**To-do list:**
A. Answer these questions from the OCR notebook:
(i) Which directory holds the images for OCR extraction on the test images?
(ii) What file name are the test results saved to as a CSV?
(iii) Which directory holds the images for OCR extraction on the train set?
B. Write out the part of the OCR notebook starting at "# Save the results" and ending at "print(df_results)".

**Document text:**
^^^^^^^^^^^^^^^^

In [1]:
pip install easyocr

Note: you may need to restart the kernel to use updated packages.


OCR EXTRACTION FOR TEST IMAGES

In [None]:
import os
import pandas as pd
import easyocr

# Initialize the OCR reader
reader = easyocr.Reader(['en'])  # Use English for OCR

# Directory containing the images
image_dir = '/kaggle/input/test-amazonml/Test'

# Create a list to store the extracted text
results = []

# Iterate over all the images in the directory
for idx, image_file in enumerate(sorted(os.listdir(image_dir))):
    # Get the full path to the image
    image_path = os.path.join(image_dir, image_file)

    # Perform OCR on the image
    try:
        # Extract text using EasyOCR
        ocr_result = reader.readtext(image_path, detail=0)  # detail=0 returns only text
        
        # Join the extracted text into a single string separated by commas
        extracted_text = ', '.join(ocr_result)
        
        # Append the result to the list
        results.append({'index': idx, 'predictions': extracted_text})
    
    except Exception as e:
        # In case of error, log the error and save an empty string for this image
        print(f"Error processing image {image_path}: {e}")
        results.append({'index': idx, 'predictions': ''})

# Convert results to a DataFrame
df_results = pd.DataFrame(results)

# Save the results to a CSV file if needed
df_results.to_csv('ocr_extracted_text_test_easyocr.csv', index=False)

# Display the DataFrame
print(df_results)


  net.load_state_dict(copyStateDict(torch.load(trained_model, map_location=device)))
  model.load_state_dict(torch.load(model_path, map_location=device))
  with torch.cuda.device(device), torch.cuda.stream(stream), autocast(enabled=autocast_enabled):


OCR EXTRACTION ON TRAIN SET

In [None]:
import os
import pandas as pd
import easyocr

# Initialize the OCR reader
reader = easyocr.Reader(['en'])  # Use English for OCR

# Directory containing the images
image_dir = '/kaggle/input/train-amazonml/Train'

# Create a list to store the extracted text
results = []

# Iterate over all the images in the directory
for idx, image_file in enumerate(sorted(os.listdir(image_dir))):
    # Get the full path to the image
    image_path = os.path.join(image_dir, image_file)

    # Perform OCR on the image
    try:
        # Extract text using EasyOCR
        ocr_result = reader.readtext(image_path, detail=0)  # detail=0 returns only text
        
        # Join the extracted text into a single string separated by commas
        extracted_text = ', '.join(ocr_result)
        
        # Append the result to the list
        results.append({'index': idx, 'predictions': extracted_text})
    
    except Exception as e:
        # In case of error, log the error and save an empty string for this image
        print(f"Error processing image {image_path}: {e}")

^^^^^^^^^^^^^^^^

Collection entries
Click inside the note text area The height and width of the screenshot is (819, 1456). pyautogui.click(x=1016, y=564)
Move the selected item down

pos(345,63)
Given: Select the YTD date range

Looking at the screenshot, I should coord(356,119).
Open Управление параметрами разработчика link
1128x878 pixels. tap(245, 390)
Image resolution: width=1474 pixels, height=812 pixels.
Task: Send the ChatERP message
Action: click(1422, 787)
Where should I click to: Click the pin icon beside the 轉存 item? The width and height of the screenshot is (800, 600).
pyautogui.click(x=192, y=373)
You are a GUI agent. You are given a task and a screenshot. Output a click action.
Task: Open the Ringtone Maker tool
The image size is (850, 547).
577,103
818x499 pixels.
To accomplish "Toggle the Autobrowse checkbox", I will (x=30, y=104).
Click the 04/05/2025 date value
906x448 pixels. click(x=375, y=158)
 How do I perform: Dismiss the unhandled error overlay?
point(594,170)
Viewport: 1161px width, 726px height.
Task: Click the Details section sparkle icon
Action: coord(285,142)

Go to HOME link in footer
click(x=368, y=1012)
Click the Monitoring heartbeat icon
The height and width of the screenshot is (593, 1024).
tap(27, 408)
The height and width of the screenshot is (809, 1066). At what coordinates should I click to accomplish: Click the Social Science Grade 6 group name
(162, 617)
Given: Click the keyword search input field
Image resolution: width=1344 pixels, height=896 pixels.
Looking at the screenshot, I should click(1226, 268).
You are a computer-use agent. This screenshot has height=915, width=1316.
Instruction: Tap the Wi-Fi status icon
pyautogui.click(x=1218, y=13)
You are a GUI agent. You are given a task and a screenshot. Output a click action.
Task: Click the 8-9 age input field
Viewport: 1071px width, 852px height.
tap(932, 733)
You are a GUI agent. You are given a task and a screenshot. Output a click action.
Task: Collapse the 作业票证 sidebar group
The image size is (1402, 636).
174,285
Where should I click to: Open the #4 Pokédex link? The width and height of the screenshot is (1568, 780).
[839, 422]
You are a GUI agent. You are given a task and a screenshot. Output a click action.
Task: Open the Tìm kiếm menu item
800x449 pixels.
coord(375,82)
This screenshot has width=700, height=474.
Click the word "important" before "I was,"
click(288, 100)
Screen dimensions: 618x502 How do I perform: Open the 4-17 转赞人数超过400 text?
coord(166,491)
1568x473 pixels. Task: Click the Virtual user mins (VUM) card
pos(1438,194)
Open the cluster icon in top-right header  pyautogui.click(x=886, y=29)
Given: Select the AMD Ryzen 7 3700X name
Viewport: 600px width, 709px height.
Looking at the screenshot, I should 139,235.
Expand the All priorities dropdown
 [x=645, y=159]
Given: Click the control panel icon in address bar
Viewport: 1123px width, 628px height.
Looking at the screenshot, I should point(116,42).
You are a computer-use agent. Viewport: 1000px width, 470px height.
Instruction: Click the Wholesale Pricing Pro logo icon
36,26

^^^^^^^^^^^^^^^^

**Results for the exercise:**
A.
(i) '/kaggle/input/test-amazonml/Test'
(ii) 'ocr_extracted_text_test_easyocr.csv'
(iii) '/kaggle/input/train-amazonml/Train'

B.
# Save the results to a CSV file if needed
df_results.to_csv('ocr_extracted_text_test_easyocr.csv', index=False)

# Display the DataFrame
print(df_results)